概要: 本番環境に展開されたLLMエージェントは、運用者が定義した行動ポリシー(資格情報の開示禁止、データの流出禁止、許可されていない出力の禁止などのシステムプロンプト指示)のもとで動作し、安全性評価はこれらが会話の全期間にわたって維持されることを前提としている。禁止型の制約は文脈の圧力によって減衰する一方、要求型の制約は持続する。これを我々はSecurity-Recall Divergence(SRD)と呼ぶ。12モデルおよび8つの提供元にまたがる、6つの会話深度で実施した4,416試行の3群因果研究において、脱落(omission)への準拠率はターン5で73%からターン16で33%へ低下するが、違反(commission)への準拠率は100%のままである(Mistral Large 3、p < 10^{-33})。トークン一致のパディング制御を行った2つのモデルでは、スキーマの意味内容が希釈(dilution)効果の62〜100%を占める。モデルごとのSafe Turn Depth(STD)より前に制約を再注入することで、再学習なしに準拠が回復する。本番環境のセキュリティポリシーは、資格情報を決して開示しないこと、信頼されていないコードを決して実行しないこと、ユーザーデータを決して転送しないことといった禁止で構成される。違反(commission)型の監査シグナルは健全なままである一方、脱落(omission)の制約はすでに失敗しており、その失敗は標準的な監視からは見えなくなってしまう。
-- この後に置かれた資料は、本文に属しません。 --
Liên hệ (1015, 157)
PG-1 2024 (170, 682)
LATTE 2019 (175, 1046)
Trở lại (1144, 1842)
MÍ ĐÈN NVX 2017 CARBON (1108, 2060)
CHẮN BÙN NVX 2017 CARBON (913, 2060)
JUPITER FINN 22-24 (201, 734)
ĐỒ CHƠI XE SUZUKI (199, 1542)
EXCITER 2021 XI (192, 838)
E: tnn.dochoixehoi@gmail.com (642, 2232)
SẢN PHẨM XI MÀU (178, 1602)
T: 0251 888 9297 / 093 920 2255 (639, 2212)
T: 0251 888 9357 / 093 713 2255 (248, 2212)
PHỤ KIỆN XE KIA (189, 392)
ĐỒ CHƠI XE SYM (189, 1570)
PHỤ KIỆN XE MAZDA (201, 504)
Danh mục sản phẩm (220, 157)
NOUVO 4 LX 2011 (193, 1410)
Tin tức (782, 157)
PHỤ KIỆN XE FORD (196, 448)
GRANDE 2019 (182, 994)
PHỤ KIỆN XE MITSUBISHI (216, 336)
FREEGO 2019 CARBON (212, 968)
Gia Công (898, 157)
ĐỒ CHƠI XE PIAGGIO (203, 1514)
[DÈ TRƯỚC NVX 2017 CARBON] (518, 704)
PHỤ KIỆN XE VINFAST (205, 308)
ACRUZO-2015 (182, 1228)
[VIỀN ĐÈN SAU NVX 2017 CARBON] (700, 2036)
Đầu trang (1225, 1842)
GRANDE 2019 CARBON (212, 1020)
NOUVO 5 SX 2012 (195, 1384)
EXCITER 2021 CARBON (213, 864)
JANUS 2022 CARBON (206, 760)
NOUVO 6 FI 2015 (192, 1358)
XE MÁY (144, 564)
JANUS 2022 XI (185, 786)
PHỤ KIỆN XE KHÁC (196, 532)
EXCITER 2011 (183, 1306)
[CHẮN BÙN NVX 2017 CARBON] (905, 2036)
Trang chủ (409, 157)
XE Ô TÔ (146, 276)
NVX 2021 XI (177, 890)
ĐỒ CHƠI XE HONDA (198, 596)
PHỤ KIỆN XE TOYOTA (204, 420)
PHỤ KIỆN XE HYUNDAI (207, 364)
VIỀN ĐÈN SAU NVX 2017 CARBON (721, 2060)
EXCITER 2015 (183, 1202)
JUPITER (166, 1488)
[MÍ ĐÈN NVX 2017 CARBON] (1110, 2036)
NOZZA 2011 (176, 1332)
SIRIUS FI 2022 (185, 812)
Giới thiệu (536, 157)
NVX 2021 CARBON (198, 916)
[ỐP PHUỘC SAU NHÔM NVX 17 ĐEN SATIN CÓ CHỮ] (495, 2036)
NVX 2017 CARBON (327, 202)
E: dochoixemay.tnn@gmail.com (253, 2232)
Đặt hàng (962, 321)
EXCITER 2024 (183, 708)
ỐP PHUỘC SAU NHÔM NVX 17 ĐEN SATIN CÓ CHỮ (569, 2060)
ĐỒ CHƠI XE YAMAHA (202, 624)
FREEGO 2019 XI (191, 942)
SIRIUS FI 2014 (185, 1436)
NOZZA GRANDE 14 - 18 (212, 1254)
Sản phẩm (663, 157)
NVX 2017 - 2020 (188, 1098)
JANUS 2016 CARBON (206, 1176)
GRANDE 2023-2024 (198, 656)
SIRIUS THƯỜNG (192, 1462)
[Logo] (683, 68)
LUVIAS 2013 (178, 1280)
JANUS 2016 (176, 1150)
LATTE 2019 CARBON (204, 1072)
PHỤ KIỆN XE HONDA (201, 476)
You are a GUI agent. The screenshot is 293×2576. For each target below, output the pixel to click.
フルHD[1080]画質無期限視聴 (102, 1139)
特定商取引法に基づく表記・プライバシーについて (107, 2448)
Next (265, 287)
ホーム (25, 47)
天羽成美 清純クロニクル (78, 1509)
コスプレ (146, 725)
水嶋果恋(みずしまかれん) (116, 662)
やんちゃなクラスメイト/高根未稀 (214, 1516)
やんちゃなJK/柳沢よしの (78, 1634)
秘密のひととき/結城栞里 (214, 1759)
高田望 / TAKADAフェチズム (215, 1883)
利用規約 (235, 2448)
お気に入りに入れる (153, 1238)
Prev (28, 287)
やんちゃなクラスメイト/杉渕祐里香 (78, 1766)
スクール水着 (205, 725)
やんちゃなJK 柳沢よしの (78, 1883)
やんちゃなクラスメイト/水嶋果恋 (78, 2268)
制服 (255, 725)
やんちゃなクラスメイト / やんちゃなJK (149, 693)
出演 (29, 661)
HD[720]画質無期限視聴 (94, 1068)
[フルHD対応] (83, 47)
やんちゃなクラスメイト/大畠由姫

長文コンテキストのLLMエージェントではオミッション制約が減衰し、コミッション制約は持続する
arXiv cs.AI / 2026/4/25
💬 オピニオンSignals & Early TrendsIdeas & Deep AnalysisModels & Research
要点
- 本番で使われるLLMエージェントは、システムプロンプト等で定義された禁止・要件(行動制約)のもとで動く前提で評価されるが、長い文脈により禁止系の制約が劣化しやすいことが示された。
- 4,416試行の因果研究では、オミッション(禁止)コンプライアンスはターン5で73%からターン16で33%に低下する一方、コミッション(要件)コンプライアンスは一貫して100%で維持された。
- この非対称性は「Security-Recall Divergence(SRD)」として整理され、標準的な監視ではコミッション側の監査信号が正常でも、禁止違反が見逃されうることが指摘された。
- 制約の再注入を、モデルごとに定義したSafe Turn Depth(STD)より前に行うことで、再学習なしにコンプライアンスを回復できることが報告されている。
- トークン対応のパディング制御があるモデルでは、劣化(希釈)効果の主因としてスキーマの意味内容が62〜100%を占めることが示唆された。